■ **WHAT IS EXPECTED**
Scan the records for the word "screenshot". Return each line where it is found.

■ **EXERCISE DATA**

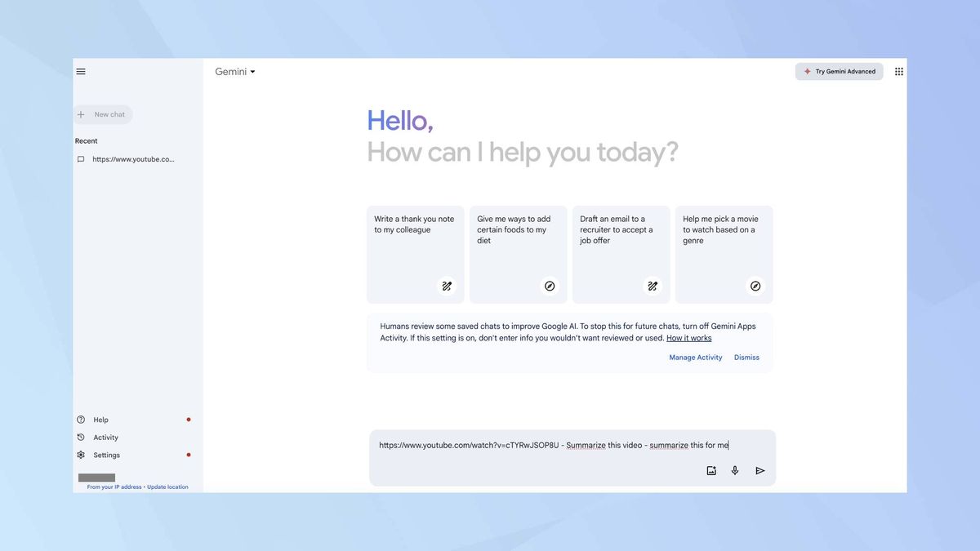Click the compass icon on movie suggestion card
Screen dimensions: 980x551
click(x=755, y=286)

* * *

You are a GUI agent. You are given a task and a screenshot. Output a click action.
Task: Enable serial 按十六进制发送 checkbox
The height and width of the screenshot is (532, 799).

■ **OUTPUT OF THE TASK**
You are a GUI agent. You are given a task and a screenshot. Output a click action.
The height and width of the screenshot is (532, 799).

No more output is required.